One of the things that has changed the most since I started practicing law two decades ago is the prevalence of surveillance video in tort cases. Twenty years ago, surveillance was still primarily captured on videotape and was expensive and difficult to use and store as evidence. It was unusual for our litigation team to obtain any surveillance video for cases, and on the rare occasion we did get it, it never showed anything useful because it tended to be shot from a single camera pointed at an unhelpful angle.
However, with the growth of digital recording equipment and affordable disk space on computers, surveillance video and its use in court has skyrocketed. Now, not only is it common to have surveillance video available for a lawsuit, it’s also very likely to have the incident shown from more than one view. Videos from taxis, buses, buildings and street intersections often all combine to give multiple views of an incident.
Given the prevalence of surveillance video and its influence on litigation, it’s important for both plaintiffs and defendants to understand its limitations and how it can lead to misunderstanding rather than illumination of the incident. There is no question that surveillance video can be absolutely key evidence used by both sides to try to prove their case. It cannot be ignored by either side, and what the jury believes the video shows can determine how they decide the case.
One potential problem with using surveillance video as evidence is the simple fact that it generally does not capture “normal” time views. For surveillance video to be as efficient in file size as possible, it often takes a picture only 8 times per second, or sometimes as low as 1 time per sec. If you play a video taken at 8 frames per second at normal video speed, it appears as if everything happened much faster than it actually did. This can and should be fixed in export to make the video play at 24 frames per sec by making each frame from the original last for 3 frames (since 8×3 is 24, you then end up with 24 frames per second and “normal” speed). However, even “fixed” this way, it will appear quite jumpy, but at least at regular speed.
Another problem is the quality of the video is usually very low resolution, so it can be hard to make out the images. While a professional can increase the contrast and sharpen the image, there is always a risk of creating images that are not there and making the video entirely inadmissible.

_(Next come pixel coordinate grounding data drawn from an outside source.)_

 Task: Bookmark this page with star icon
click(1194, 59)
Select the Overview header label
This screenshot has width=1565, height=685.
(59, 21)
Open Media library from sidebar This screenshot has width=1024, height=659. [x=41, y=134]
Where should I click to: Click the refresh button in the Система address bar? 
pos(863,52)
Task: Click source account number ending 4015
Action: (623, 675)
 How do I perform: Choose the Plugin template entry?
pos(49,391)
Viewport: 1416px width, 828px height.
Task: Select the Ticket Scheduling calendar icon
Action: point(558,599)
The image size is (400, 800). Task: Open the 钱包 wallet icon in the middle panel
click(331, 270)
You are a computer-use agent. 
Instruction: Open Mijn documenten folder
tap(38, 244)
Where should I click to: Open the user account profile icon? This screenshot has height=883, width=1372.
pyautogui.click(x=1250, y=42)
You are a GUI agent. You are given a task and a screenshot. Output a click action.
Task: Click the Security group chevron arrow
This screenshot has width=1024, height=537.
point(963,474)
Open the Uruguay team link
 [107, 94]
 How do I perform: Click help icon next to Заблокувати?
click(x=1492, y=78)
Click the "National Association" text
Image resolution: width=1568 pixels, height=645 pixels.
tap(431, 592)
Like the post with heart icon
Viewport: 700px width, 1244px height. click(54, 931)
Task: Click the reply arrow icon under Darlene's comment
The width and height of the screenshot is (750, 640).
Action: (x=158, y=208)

In a recent case, we were hired by the plaintiff attorney who represented a family who lost the husband in a traffic accident while he was driving his motorcycle. The defendant’s employer produced a surveillance video that showed the vehicles right before the incident, but the viewer could not see the impact itself. The plaintiff attorney asked us to create a 3D animation to show the impact.
Knowing that this video would be the key piece of evidence for the case, we started by creating a diagram from Google Earth of the scene that displayed the police data. The diagram was entirely to scale and accurate. We then used this diagram to create a 3D model environment for an animation showing the impact.
By placing the vehicles in the precise location where they were shown in the actual surveillance video, we could duplicate the speed and movement immediately prior to the incident. We also knew from the police report both vehicles’ resting points. With this information, we could then “fill in” the gap of the video to show the movement and impact of the vehicles.
Ultimately we created a video with a four-panel view to allow the viewers to compare the actual surveillance with our 3D animations. When you watch the video below, you’ll see how we showed the actual surveillance video in the top left-hand corner, and the precisely timed 3D animations in the other three panels.
Building on the information above, we also put a virtual camera on the 3D model of the motorcycle to show what the incident would have looked like from that vantage point. This viewpoint demonstrates that the motorcycle driver had no time to react and avoid the collision.
These animations are a good example of a cross between the “real evidence” of surveillance video, and demonstrative evidence that helps fill in the gaps. If you’d like more information about anything you have seen in this post, please feel free to contact me.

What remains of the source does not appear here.